EXPLORE THE MATERIAL:
[A] From the post on antifragility in patient care, extract the passage starting with "Clinically Pressed Co." and going on through "of quotes below.".
[B] Summarize the post on antifragility in patient care in two sentences.
[C] Carry on the post about antifragility in patient care from the point where it stops.

PROVIDED TEXT:

Clinically Pressed Co.

Antifragility: Patient Care

Disclaimer: The concept of anti-fragility is a new one to me and while not completely through the book (Antifragile-Nassim Taleb) the concept is one I’ve wanted to explore and try my hand at applying to my life and in doing so trying to explain it while applying it to different things in my life. 
 
The book explains that we have a full definition of ‘fragile’ but there is no word for the opposite.  The author introduces the concept of ‘antifragile’ which we have defined out of a couple of quotes below.
 
“Antifragility is beyond resilience or robustness.  The resilient resists shocks and stays the same; the antifragile gets better.  The anti-fragile loves randomness and uncertainty, which also means-crucially-a love of errors, a certain class of errors.  Antifragility has a singular property of allowing us to deal with the unknown, to do things without understanding them-and do them well.”
 
How can this concept be applied to the practitioner (which is the focus of this post).  We can be resilient in our patient care by taking the lessons and learning opportunities from care/interventions when they don’t go completely how we planned.  We absorb the “shock” and we stay the same.  We approach every injury that seems to be the same with the same tools that we always use.  See the nail, use a hammer.  See the screw, give the hammer a try.  Obviously, this might not be the best for the care of the patient, when in the fact, every patient’s issues and pain are unique to them.

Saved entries
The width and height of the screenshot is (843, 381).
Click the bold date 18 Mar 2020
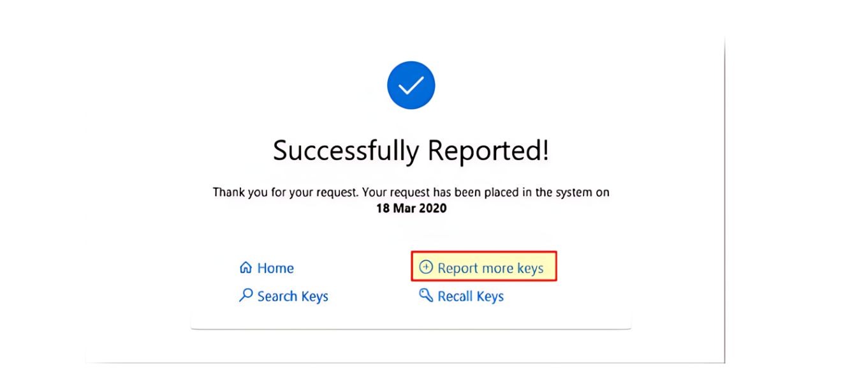pyautogui.click(x=411, y=208)
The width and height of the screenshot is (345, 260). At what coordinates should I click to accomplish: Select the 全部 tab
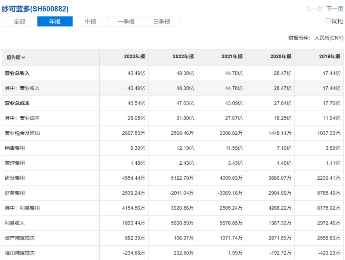pos(19,21)
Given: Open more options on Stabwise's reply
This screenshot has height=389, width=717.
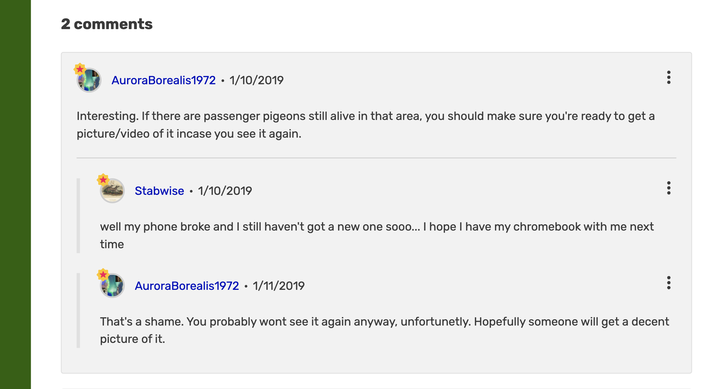Looking at the screenshot, I should 669,188.
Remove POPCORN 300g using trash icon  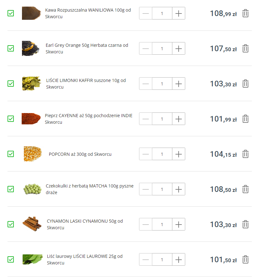tap(246, 154)
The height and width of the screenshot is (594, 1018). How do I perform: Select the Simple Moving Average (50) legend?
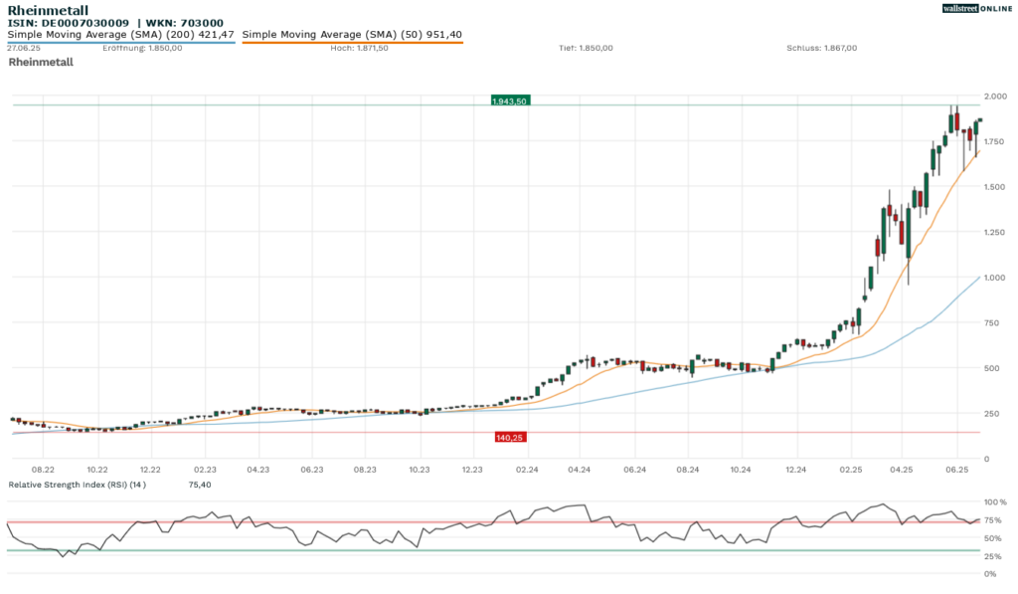tap(352, 34)
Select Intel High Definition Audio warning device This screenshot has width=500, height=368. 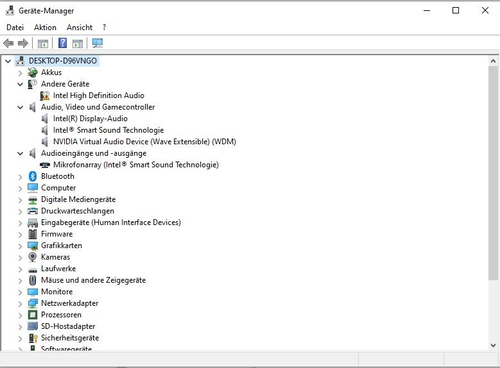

RESULTS BY TASK:
[A]
Clinically Pressed Co.

Antifragility: Patient Care

Disclaimer: The concept of anti-fragility is a new one to me and while not completely through the book (Antifragile-Nassim Taleb) the concept is one I’ve wanted to explore and try my hand at applying to my life and in doing so trying to explain it while applying it to different things in my life. 
 
The book explains that we have a full definition of ‘fragile’ but there is no word for the opposite.  The author introduces the concept of ‘antifragile’ which we have defined out of a couple of quotes below.

[B] Drawing on Nassim Taleb's book Antifragile, the post presents "antifragile" as the missing opposite of fragile: where the resilient resists shocks and stays the same, the antifragile gets better. Applying this to practitioners, it describes a resilient clinician who absorbs setbacks, stays the same, and treats seemingly similar injuries with the same tools, which may not serve patients because every patient's issues and pain are unique.

[C]
 
This is where I think being ‘antifragile’ in your patient care is not only a win for the patient but a win for the practitioner.  If we look at the definition above, we want the randomness and the uncertainty and the errors that come along with something that doesn’t to exactly as we had planned.  This is where we can excel and absorb the shocks that we could just pass by, we use them to get better.  If there is an ‘error’ in diagnosis or care, we learn from it immediately, or it forces us to adapt in real time.  We get stronger, and both entities benefit.
 
By maintaining an open mind, you can become antifragile and accept mistakes, adapt to them, and get stronger both for you and your patient.  Don’t put yourself in a corner and allow that to affect you and/or your patients by just being resilient and carrying on. Focus on becoming ‘antifragile’ and embrace errors (or potential ones) to strengthen the system and improve outcomes.